Studying Medical Physics and Bioengineering at UCL
We are very pleased you are interested in studying Medical Physics and Bioengineering at UCL. We believe that we provide students with an excellent education in a thriving field of science and engineering, which provides a basis for a very broad variety of careers, including those in scientific research, industry, and clinical physics. On this website we can tell you about the department and what it's like to study Medical Physics & Bioengineering at UCL. We also have information on how to apply for our degree programmes:
- Postgraduate research (PhD) degrees
- Doctoral Training Programme in Medical Physics and Bioengineering
- Doctoral Training Programme in Physics of Cancer Therapy
Medical Physics and Bioengineering
Medical physicists and bioengineers use physics and engineering to solve medical problems. In addition to medically qualified staff such as doctors and nurses, modern medicine relies increasingly heavily on specialists in other professions such as medical physicists and bioengineers.

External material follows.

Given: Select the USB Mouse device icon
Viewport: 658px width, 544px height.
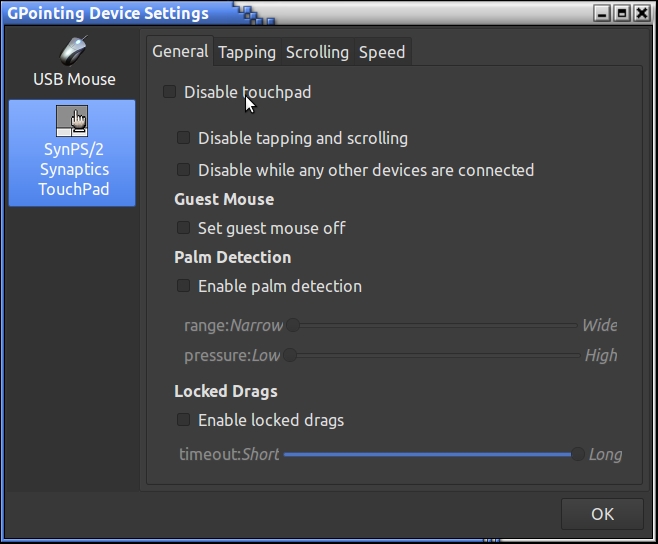Looking at the screenshot, I should [x=73, y=50].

A large part of medical physics concerns the use of radiation to examine and treat the body, including x-ray imaging, computed tomography (CT), and radiotherapy. Other areas include medical ultrasound for diagnosis and therapy, endoscopy, and Magnetic Resonance Imaging (MRI). Bioengineering includes designing medical devices such as pacemakers and prosthetic devices. For example, in our department, bioengineers develop products which help to minimise the impact of incontinence, and use implanted devices to restore function to paralysed muscle. We often find, however, that in practise there is little difference between medical physicists and bioengineers, and their training and expertise often strongly overlap.
In hospitals, medical physicists and bioengineers ensure that high-tech equipment is working effectively so patients can be diagnosed accurately and treated safely. This requires flexibility, the willingness to take responsibility, the ability to work in multidisciplinary teams, and excellent physics skills, both as an experimentalist and a theoretician.
Many medical physicists and bioengineers also work in research, improving existing techniques and developing completely new ones. British medical physicists such as Sir Godfrey Hounsfield and Sir Peter Mansfield have won Nobel prizes for their work on CT and MRI, respectively.
Roughly equal numbers of men and women work as medical physicists or bioengineers. If you are considering a career in medicine, physics or engineering, then our undergraduate and postgraduate degrees in medical physics and bioengineering are likely to appeal to you.